# Working data
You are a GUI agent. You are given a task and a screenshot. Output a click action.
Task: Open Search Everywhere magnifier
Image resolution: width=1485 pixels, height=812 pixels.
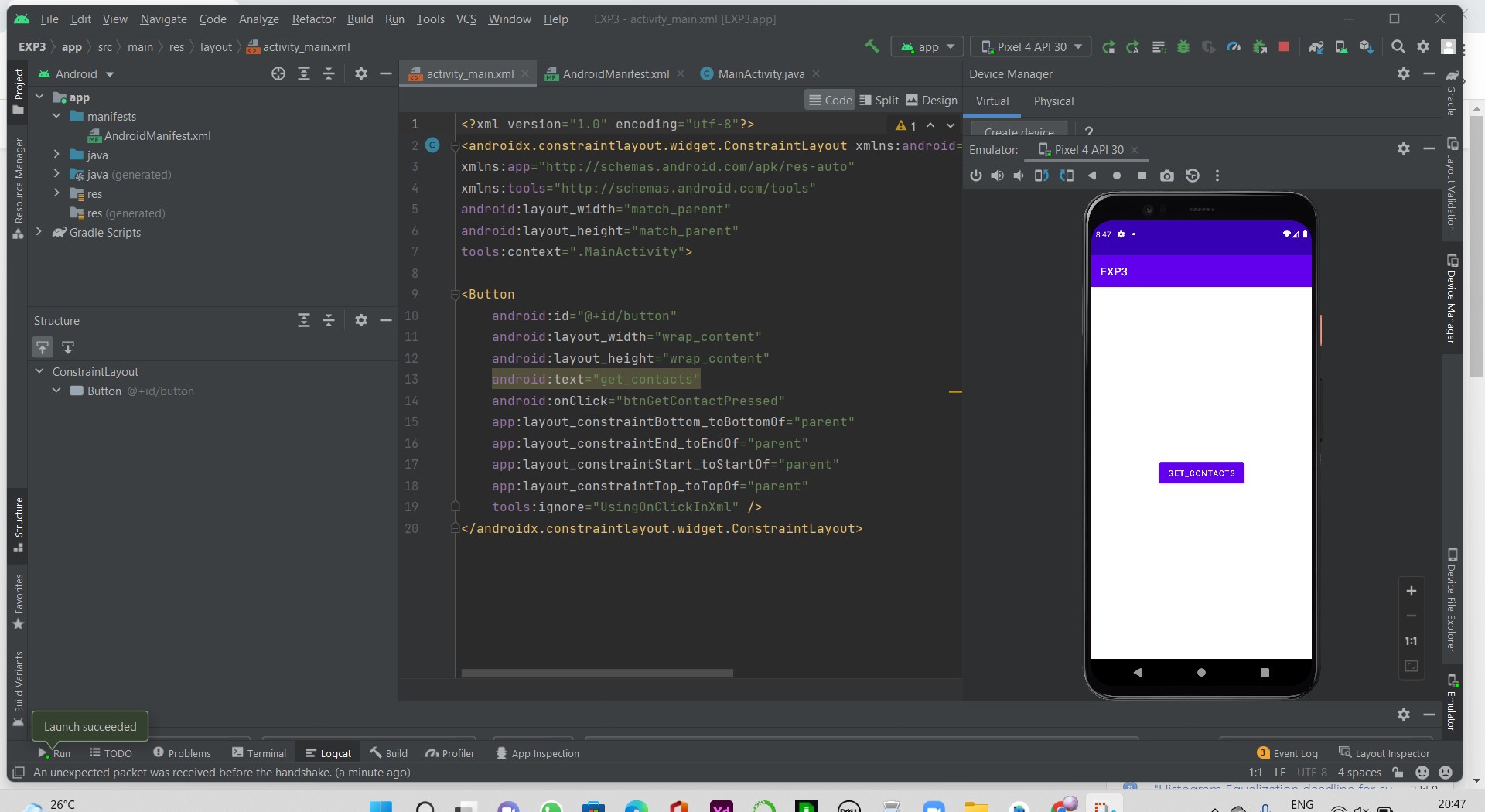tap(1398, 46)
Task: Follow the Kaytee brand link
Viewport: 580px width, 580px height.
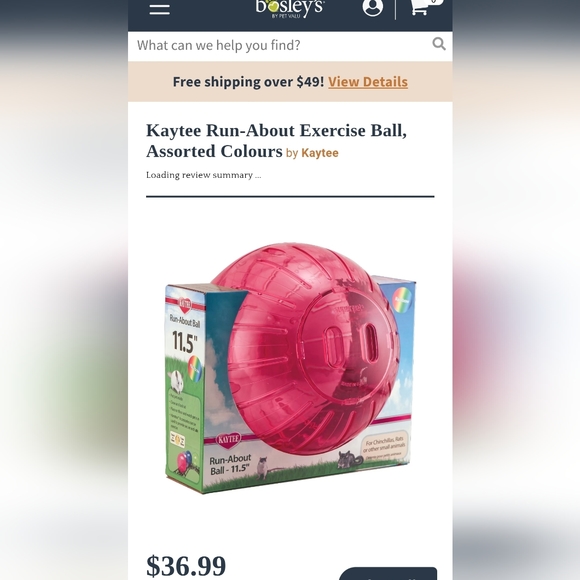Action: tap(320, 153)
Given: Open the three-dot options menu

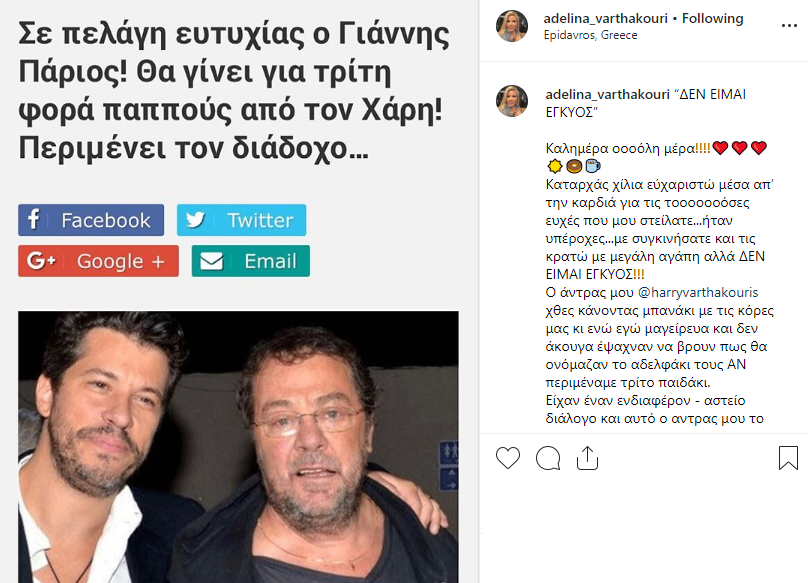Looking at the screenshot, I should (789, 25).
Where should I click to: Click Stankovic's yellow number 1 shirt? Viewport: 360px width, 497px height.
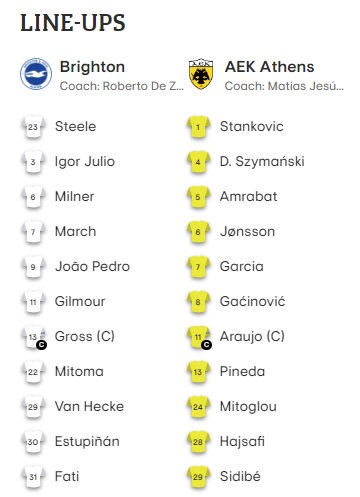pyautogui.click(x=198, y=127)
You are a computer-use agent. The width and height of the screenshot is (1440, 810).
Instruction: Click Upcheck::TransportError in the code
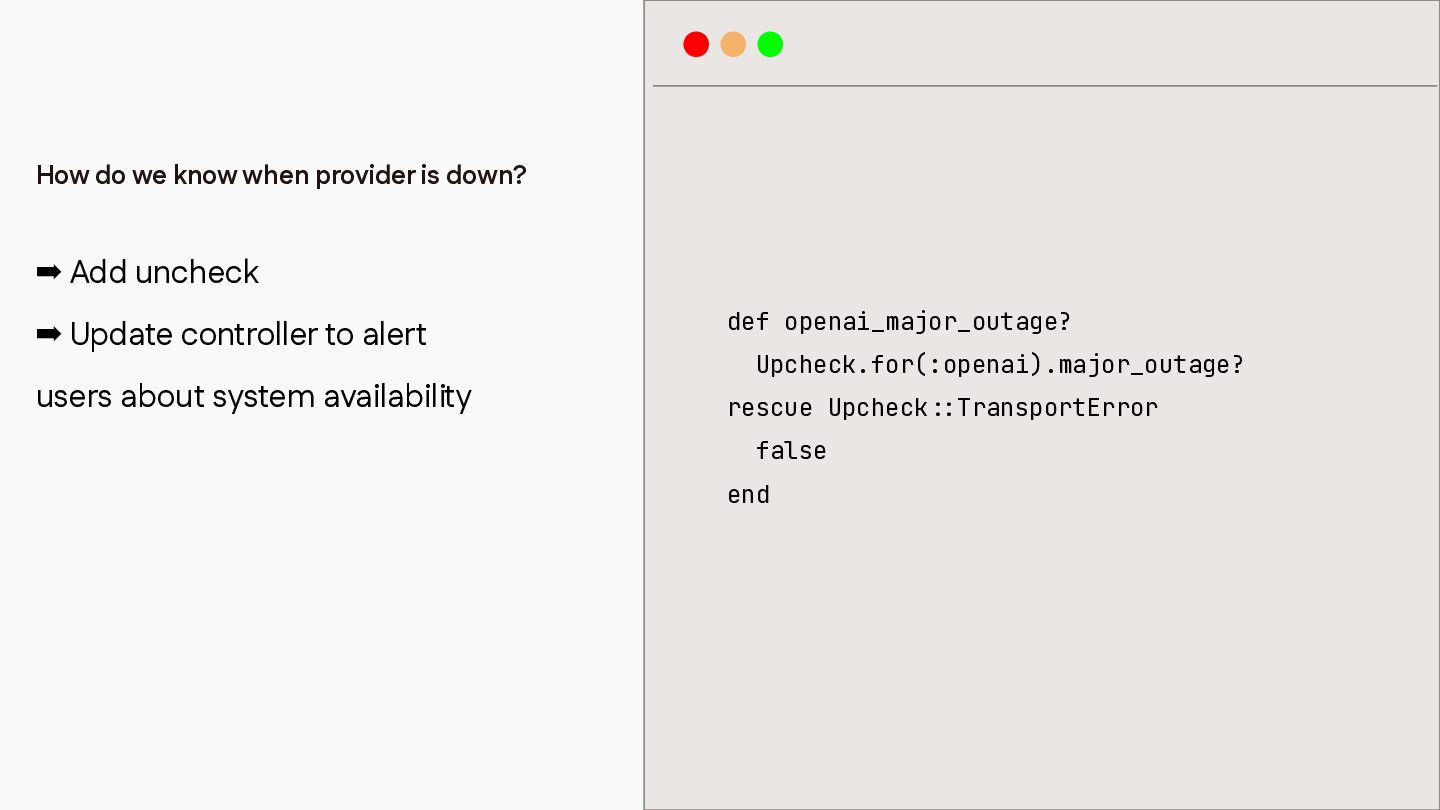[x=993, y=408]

# Exercise brief
Return every line of the items above that contains the string "agent", and treat uppercase and lowercase letters as different.

# Solution for this task
You are a GUI agent. You are given a task and a screenshot. Output a click action.
You are a computer-use agent. The width and height of the screenshot is (1440, 810).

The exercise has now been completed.